* Start Passage shown *

# Hourly wage for apprentice



## 18delta (Dec 25, 2015)

So, I fell into an interesting situation the other day. I do mostly handyman and remodel work. Started my own gig doing this after helping my buddy flip a house. A lot of the work I do is electrical ( having apprenticed about 12 years ago before going to college). I do mostly service work: adding circuits, trouble calls, lighting upgrades etc. I had a licensed electrician come out to a job I'm managing to perform a service change to 200 amp panel. 

I've used this guy before for jobs that needed estimates, permits etc. He's seen my work and likes what I do. Offers me a job on the spot. Says he would really like to hire me. Mind you he's there to do a service change. Asks me to do the service change as sort of an impromptu job interview. So i do it. Knock it out in about 2 hrs. He pays me 50$. He charged 1800 to do it. 

A few days later he offers me 15$ an hour to come work for him. Citing he needs someone who is great with his customers and that he knows he can leave alone on a job that can work independently. Once I have established that I can work alone, pay would go up from there. 

Is this a fair offer? I'm on the fence as I already do most of what he does and get paid much more. He also only does service or old work. No new construction. Having a hard time seeing the advantages of working for 15$ an hour when my skill set already commands a higher wage. Any thoughts?? Thanks!


----------



## MarkJames (Nov 25, 2012)

18delta said:


> So, I fell into an interesting situation the other day. I do mostly handyman and remodel work. Started my own gig doing this after helping my buddy flip a house. A lot of the work I do is electrical ( having apprenticed about 12 years ago before going to college). I do mostly service work: adding circuits, trouble calls, lighting upgrades etc. I had a licensed electrician come out to a job I'm managing to perform a service change to 200 amp panel.
> 
> I've used this guy before for jobs that needed estimates, permits etc. He's seen my work and likes what I do. Offers me a job on the spot. Says he would really like to hire me. Mind you he's there to do a service change. Asks me to do the service change as sort of an impromptu job interview. So i do it. Knock it out in about 2 hrs. He pays me 50$. He charged 1800 to do it.
> 
> ...


You answered your own question.


----------



## 18delta (Dec 25, 2015)

MarkJames said:


> 18delta said:
> 
> 
> > So, I fell into an interesting situation the other day. I do mostly handyman and remodel work. Started my own gig doing this after helping my buddy flip a house. A lot of the work I do is electrical ( having apprenticed about 12 years ago before going to college). I do mostly service work: adding circuits, trouble calls, lighting upgrades etc. I had a licensed electrician come out to a job I'm managing to perform a service change to 200 amp panel.
> ...



I don't have a clue what apprenticeships pay these days. A guy I used to work with (when I was apprenticing )told me last year that 35 an hour for my skill set was fair, considering I don't hold a trade license to do electrical. He was a master electrician. I'm just trying to get a line on what a fair offer is or should've been.

* End Passage shown *

→ **Stated exercise 1**
Answer each question from the thread on apprentice pay.
(a) About how long did 18delta take to finish the service change?
(b) What hourly wage did the electrician offer?
(c) What hourly rate did the master electrician call fair for 18delta's skill set?
→ **Stated exercise 2**
In one to three sentences, explain why 18delta is undecided about the job offer in the thread on apprentice pay.
→ **Stated exercise 3**
Write the next reply in the thread on apprentice pay, following its last post.
The data after this point is not needed.

* Start Available data *

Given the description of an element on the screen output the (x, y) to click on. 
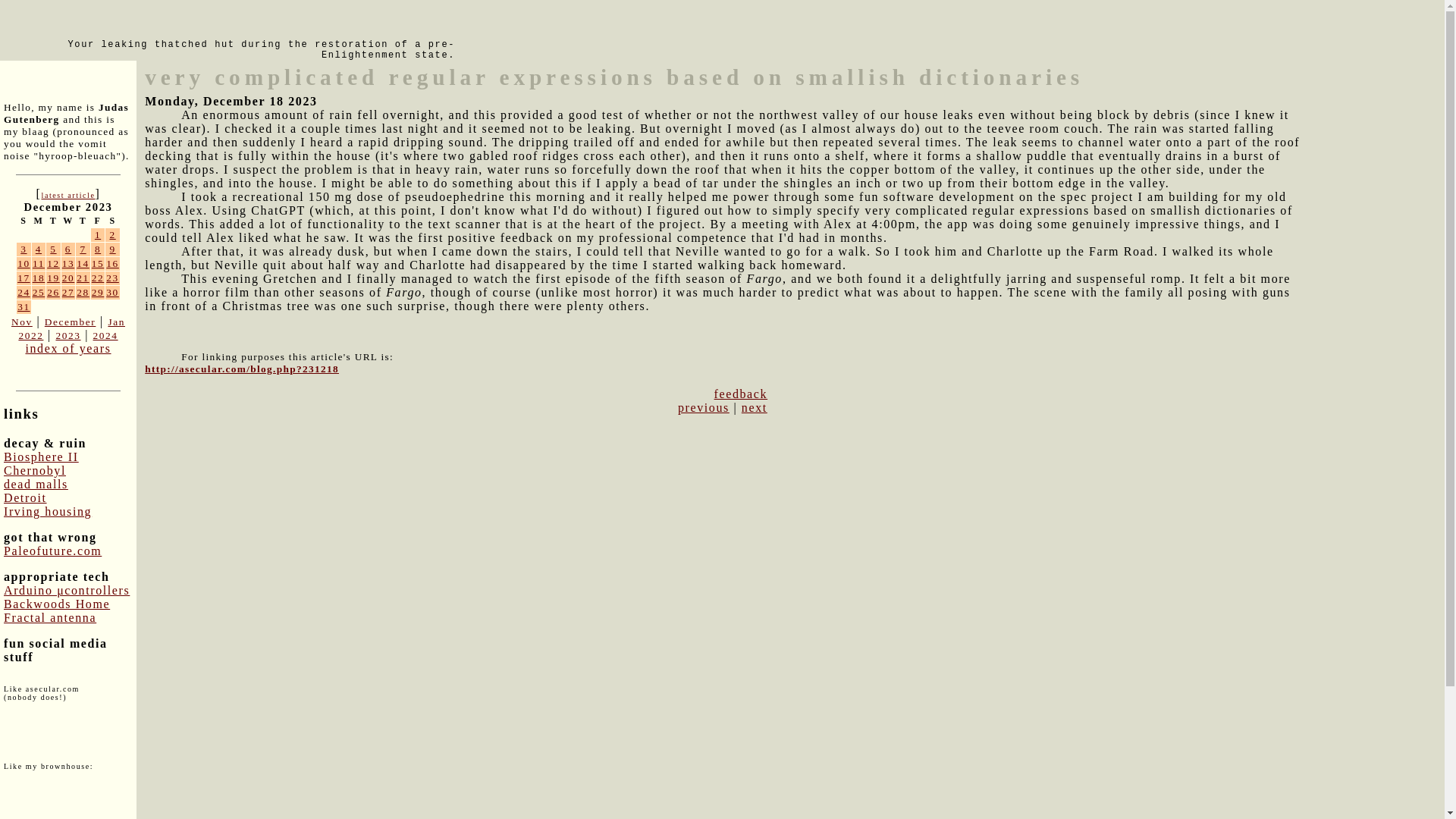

* End Available data *

→ **Exercise result 1**
(a) About 2 hours.
(b) $15 an hour.
(c) $35 an hour.

→ **Exercise result 2**
18delta already does most of the work the electrician does and is paid much more for it. The electrician also does only service or old work, with no new construction. For these reasons 18delta sees little advantage in working for $15 an hour.

→ **Exercise result 3**
----------



## MarkJames (Nov 25, 2012)

I don't know about that. But I do know laborers get that much an hour in cash around here, plus "taxi service" and lunch.


----------



## 18delta (Dec 25, 2015)

MarkJames said:


> I don't know about that. But I do know laborers get that much an hour in cash around here, plus "taxi service" and lunch.


Wow. Where is "here"?


----------



## Tinstaafl (Jan 6, 2008)

Unskilled labor around here (central PA) runs around $12-14/hr. 

Going by your description of what he'd expect of you, $15 borders on insult.


----------



## MarkJames (Nov 25, 2012)

18delta said:


> Wow. Where is "here"?


Metro Washington DC.


----------



## WBCarpentry (Jun 19, 2015)

Do you dislike working for yourself? I personally make much more than that an hour so if someone approached me with an offer for a job I didn't really want and a wage that was much lower than my current it wouldn't be a difficult decision.


Sent from my iPhone using Tapatalk


----------



## 18delta (Dec 25, 2015)

Tinstaafl said:


> Unskilled labor around here (central PA) runs around $12-14/hr.
> 
> Going by your description of what he'd expect of you, $15 borders on insult.


Yes, it would seem so.


----------



## 18delta (Dec 25, 2015)

WBCarpentry said:


> Do you dislike working for yourself? I personally make much more than that an hour so if someone approached me with an offer for a job I didn't really want and a wage that was much lower than my current it wouldn't be a difficult decision.
> 
> 
> Sent from my iPhone using Tapatalk


No, I don't dislike working for myself. I just got started doing this so I don't quite have a full schedule yet. I figured if the offer was reasonable and I could still book jobs on my own, it could be a decent set up. I'm with you though, the offer does suck. Just wanted to be sure I wasn't being an entitled little turd.


----------



## WBCarpentry (Jun 19, 2015)

Oh. Well if you just trying to supplement your schedule just negotiate until your comfortable with it. 


Sent from my iPhone using Tapatalk


----------



## hdavis (Feb 14, 2012)

You know his hourly rate, just back out $15-20 an hour to see what the top end should be. The only bottom end on pay is minimum wage. Publix checkers in Florida can make more than $15 an hour.


----------



## KAP (Feb 19, 2011)

18delta said:


> So, I fell into an interesting situation the other day. I do mostly handyman and remodel work. Started my own gig doing this after helping my buddy flip a house. A lot of the work I do is electrical ( having apprenticed about 12 years ago before going to college). I do mostly service work: adding circuits, trouble calls, lighting upgrades etc. I had a licensed electrician come out to a job I'm managing to perform a service change to 200 amp panel.
> 
> I've used this guy before for jobs that needed estimates, permits etc. He's seen my work and likes what I do. Offers me a job on the spot. Says he would really like to hire me. Mind you he's there to do a service change. Asks me to do the service change as sort of an impromptu job interview. So i do it. Knock it out in about 2 hrs. He pays me 50$. He charged 1800 to do it.
> 
> ...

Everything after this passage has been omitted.